[Stored items from a collection]
========================

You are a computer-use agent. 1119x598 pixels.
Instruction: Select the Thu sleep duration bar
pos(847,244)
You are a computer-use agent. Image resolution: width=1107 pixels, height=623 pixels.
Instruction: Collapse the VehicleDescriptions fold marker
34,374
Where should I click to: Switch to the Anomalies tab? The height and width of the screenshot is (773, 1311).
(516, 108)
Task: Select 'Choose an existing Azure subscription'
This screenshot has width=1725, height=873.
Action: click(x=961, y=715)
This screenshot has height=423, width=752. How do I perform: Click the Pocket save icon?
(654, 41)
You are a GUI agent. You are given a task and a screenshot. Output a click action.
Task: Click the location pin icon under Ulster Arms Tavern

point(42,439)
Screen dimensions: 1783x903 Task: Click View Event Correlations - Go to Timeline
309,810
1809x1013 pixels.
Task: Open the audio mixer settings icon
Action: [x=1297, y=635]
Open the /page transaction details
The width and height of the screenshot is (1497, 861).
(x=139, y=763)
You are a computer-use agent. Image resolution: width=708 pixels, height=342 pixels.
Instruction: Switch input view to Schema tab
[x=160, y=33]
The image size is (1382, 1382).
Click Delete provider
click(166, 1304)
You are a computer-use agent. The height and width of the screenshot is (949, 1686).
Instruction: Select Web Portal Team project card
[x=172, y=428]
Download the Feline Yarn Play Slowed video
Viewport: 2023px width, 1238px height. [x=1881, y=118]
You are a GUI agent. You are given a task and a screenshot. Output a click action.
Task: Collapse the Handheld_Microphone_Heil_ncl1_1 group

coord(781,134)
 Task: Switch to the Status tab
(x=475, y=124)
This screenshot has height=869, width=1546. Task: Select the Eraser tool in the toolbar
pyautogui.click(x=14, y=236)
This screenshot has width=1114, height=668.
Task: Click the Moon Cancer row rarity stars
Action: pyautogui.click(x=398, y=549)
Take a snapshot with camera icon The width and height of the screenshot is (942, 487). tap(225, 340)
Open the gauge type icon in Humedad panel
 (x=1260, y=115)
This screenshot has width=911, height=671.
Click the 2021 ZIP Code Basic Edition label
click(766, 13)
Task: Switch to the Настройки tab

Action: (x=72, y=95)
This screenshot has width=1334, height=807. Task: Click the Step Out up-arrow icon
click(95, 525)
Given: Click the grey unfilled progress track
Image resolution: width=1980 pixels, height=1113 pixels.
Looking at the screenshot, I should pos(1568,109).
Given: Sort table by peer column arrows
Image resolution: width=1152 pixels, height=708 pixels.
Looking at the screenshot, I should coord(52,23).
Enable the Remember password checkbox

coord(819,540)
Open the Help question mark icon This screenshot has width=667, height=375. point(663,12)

========================

Reproduce only the lines above, starting at the line with "Where should I" and ending at the line with "You are a computer-use agent. Image resolution: width=708", exactly as written.

- WRITTEN ANSWER:
Where should I click to: Switch to the Anomalies tab? The height and width of the screenshot is (773, 1311).
(516, 108)
Task: Select 'Choose an existing Azure subscription'
This screenshot has width=1725, height=873.
Action: click(x=961, y=715)
This screenshot has height=423, width=752. How do I perform: Click the Pocket save icon?
(654, 41)
You are a GUI agent. You are given a task and a screenshot. Output a click action.
Task: Click the location pin icon under Ulster Arms Tavern

point(42,439)
Screen dimensions: 1783x903 Task: Click View Event Correlations - Go to Timeline
309,810
1809x1013 pixels.
Task: Open the audio mixer settings icon
Action: [x=1297, y=635]
Open the /page transaction details
The width and height of the screenshot is (1497, 861).
(x=139, y=763)
You are a computer-use agent. Image resolution: width=708 pixels, height=342 pixels.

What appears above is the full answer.